What the task asks:
Copy out, from the data, each line containing the string "Switch".

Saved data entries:

>>

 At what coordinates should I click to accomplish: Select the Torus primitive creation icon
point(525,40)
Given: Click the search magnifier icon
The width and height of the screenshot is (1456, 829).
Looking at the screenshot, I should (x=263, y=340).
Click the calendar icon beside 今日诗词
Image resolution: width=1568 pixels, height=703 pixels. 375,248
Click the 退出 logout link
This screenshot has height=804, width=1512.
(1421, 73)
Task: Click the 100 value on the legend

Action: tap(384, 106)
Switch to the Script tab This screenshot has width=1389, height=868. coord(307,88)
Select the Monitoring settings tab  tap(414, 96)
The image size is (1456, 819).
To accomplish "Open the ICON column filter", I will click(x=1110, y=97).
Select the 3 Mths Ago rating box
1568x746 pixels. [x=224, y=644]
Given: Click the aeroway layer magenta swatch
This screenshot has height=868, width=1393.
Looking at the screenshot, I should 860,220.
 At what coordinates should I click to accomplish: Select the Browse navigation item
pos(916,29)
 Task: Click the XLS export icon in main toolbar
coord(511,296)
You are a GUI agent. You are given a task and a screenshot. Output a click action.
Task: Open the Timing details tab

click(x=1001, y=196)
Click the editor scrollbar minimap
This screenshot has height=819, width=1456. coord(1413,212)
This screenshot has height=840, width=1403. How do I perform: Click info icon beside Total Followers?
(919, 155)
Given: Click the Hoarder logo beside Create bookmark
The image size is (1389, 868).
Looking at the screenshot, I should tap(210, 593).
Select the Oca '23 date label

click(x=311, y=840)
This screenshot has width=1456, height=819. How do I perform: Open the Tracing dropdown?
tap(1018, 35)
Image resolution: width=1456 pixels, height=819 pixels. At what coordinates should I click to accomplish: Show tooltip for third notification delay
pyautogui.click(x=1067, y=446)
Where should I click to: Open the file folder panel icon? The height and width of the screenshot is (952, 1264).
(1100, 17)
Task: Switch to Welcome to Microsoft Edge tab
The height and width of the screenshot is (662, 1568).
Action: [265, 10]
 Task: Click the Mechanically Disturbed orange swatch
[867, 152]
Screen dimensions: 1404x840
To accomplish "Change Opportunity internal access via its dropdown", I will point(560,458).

<<

Answer space:
Switch to the Script tab This screenshot has width=1389, height=868. coord(307,88)
Task: Switch to Welcome to Microsoft Edge tab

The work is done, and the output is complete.